Data entries

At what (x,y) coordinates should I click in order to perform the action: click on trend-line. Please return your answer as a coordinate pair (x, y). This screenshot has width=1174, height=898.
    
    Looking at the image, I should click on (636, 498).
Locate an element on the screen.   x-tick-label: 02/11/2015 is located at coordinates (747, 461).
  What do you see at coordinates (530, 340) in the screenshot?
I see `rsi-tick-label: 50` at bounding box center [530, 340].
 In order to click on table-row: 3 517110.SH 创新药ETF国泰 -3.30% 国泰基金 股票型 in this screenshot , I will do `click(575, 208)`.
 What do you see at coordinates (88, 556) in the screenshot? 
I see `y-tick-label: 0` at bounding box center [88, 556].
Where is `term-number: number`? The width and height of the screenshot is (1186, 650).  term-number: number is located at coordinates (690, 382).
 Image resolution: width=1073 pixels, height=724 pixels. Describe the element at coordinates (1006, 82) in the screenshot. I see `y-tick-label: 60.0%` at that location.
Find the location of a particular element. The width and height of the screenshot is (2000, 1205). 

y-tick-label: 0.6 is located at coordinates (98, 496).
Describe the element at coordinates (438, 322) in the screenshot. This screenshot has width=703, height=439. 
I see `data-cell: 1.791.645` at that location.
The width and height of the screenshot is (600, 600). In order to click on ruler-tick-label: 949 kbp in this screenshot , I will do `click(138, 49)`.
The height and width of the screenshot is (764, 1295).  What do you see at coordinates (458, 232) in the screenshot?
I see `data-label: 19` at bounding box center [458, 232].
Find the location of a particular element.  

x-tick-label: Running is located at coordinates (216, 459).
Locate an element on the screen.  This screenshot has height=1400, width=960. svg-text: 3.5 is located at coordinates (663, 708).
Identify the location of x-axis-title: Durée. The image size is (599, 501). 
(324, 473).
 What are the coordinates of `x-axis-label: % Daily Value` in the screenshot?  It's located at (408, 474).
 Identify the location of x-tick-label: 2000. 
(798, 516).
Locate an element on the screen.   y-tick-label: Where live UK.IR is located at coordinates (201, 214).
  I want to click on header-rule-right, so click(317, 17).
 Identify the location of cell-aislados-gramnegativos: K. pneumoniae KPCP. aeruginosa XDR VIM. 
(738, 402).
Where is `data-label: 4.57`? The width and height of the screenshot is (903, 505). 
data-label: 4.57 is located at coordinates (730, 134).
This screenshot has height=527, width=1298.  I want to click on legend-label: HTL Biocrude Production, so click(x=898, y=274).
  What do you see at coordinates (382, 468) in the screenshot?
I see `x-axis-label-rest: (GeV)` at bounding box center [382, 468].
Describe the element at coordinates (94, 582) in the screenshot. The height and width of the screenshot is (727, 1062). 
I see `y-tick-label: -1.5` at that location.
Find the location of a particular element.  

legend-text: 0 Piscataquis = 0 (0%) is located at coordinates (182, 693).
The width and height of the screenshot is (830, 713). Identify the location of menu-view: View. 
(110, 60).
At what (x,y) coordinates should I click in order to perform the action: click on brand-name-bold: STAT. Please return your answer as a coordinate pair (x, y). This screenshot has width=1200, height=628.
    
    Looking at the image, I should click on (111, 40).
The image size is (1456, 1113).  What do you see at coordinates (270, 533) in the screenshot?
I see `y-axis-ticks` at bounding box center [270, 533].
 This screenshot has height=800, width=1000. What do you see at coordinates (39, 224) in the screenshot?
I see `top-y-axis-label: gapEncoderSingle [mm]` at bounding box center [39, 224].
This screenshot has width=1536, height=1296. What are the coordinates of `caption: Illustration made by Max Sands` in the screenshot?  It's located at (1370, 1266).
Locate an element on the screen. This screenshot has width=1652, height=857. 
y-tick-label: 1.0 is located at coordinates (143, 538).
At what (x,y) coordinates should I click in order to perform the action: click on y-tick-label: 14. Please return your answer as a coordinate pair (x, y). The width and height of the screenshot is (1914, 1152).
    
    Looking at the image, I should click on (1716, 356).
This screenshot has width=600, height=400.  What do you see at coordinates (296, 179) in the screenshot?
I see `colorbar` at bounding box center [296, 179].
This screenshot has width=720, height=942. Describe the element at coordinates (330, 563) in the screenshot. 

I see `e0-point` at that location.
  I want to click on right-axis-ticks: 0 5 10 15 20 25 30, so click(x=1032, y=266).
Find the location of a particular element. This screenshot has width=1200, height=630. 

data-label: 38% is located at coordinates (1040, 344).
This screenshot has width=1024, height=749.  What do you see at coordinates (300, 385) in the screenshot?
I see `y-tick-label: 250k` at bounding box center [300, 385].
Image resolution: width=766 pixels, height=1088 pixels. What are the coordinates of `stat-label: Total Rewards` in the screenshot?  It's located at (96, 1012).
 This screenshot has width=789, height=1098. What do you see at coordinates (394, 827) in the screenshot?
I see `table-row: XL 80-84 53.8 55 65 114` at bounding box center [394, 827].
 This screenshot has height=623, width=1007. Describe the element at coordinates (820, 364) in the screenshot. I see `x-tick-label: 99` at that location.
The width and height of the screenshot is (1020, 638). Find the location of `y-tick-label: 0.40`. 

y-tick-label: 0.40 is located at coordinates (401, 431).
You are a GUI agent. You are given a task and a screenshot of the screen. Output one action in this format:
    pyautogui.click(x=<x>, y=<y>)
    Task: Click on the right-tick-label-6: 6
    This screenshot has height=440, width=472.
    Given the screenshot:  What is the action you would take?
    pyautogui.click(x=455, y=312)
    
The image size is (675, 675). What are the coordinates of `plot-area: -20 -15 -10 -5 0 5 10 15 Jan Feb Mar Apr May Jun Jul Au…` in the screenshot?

#### [Directions]
Express the lines from the start of the items through the line containing "Looking at the image, I should click on (636, 498)." as a numbered list, leaving out blank lines.

#### [Response to the task]
1. At what (x,y) coordinates should I click in order to perform the action: click on trend-line. Please return your answer as a coordinate pair (x, y). This screenshot has width=1174, height=898.
2.     Looking at the image, I should click on (636, 498).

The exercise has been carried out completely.